I would be perfectly happy spending my last dollar on my last day OnlyMyOpinion, but at the same time, I do not want to spend it before my last day. Should I then plan on having something on hand (a little blue pill maybe?) to take and insure when I get to the last dollar I make it my last day? 

Take a look at what Thal81 is telling us using real numbers. "clearly heading towards portfolio failure in the long term, however, I seriously doubt it's going to happen before year 30." 

Someone retiring at 45 however hopes to live longer than 30 years obviously. So the 'seriously doubt' and 30 years is of no comfort in that case. The only way I know of to eliminate that concern is to live off income, not capital. And grow the capital by at least the rate of inflation each year. I don't think anyone would try and argue that that would not be a better way to reduce the risk of running out of money before you die. The problem is that when people look at living off income alone, they see it as meaning they need a lot more capital before they can retire as you yourself see it.

I disagree that more capital is needed. My answer is to get more income from the capital you have and/or reduce your living costs. There are 3 numbers we all have to work with. Capital, income and living costs. But I think you would agree that most people tend to focus on only the first number, capital and make 'assumptions' about income from that capital and their living costs. Most approach the 'can I afford it' from that viewpoint. If they don't think they have enough capital yet they see the only answer as to wait till they have more capital.

Why did you jump automatically to saying, "it also requires less total capital" rather than saying, living off income alone EITHER requires more capital OR increasing income from your capital and/or reducing your living costs? 

Why should $900k only be able to provide $36k income and why should living costs have to require $36k income? Is there a law that says so?

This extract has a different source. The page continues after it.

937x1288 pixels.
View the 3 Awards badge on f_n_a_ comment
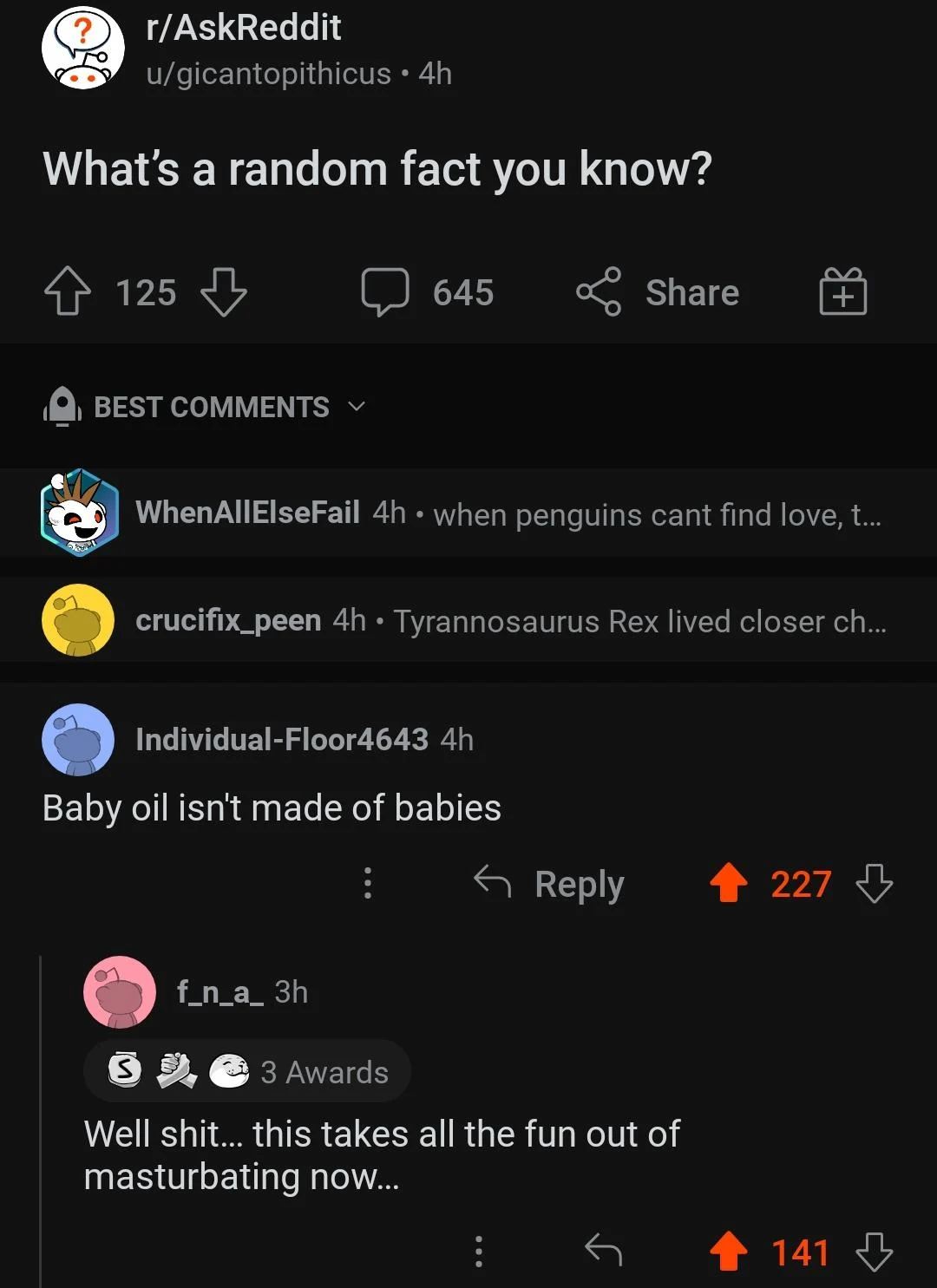pyautogui.click(x=248, y=1072)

Why could $900k not provide $90k income? Or living costs not be reduced to $30k without reducing a person's happiness with their life? Why ignore those possibilities?

Let me give a simple example. We pay property taxes, they are a necessary living cost. I happen to live in a small town with relatively low property tax vs. a large city. What's more, our house is the first house outside of the town boundary. To look, you would say we live 'in the town'(it's a 5 minute walk to 'downtown') but by the distance of one property, we pay 25% less property tax as a 'rural' property than our next door neighbour on the 'town' side of the boundary. Our property taxes this year were $2400. What was your property tax this year?

It is easy to reduce annual living costs by several thousand dollars with no affect whatsoever on our happiness with where we live or our lifestyle. But ONLY if you approach the equation looking for it. And you don't even necessarily have to move to a small town to do that. Take a look at the differences in property taxes on the average home in the Toronto GTA area. https://www.zoocasa.com/blog/the-gta-cities-with-the-highest-property-tax-infographic/ Someone living in an 'average' home in the GTA could save several thousand dollars a year on property tax simply by moving a mile or two. Move from Halton Hills to Milton which have similar average house prices and save $1000 in property taxes per year.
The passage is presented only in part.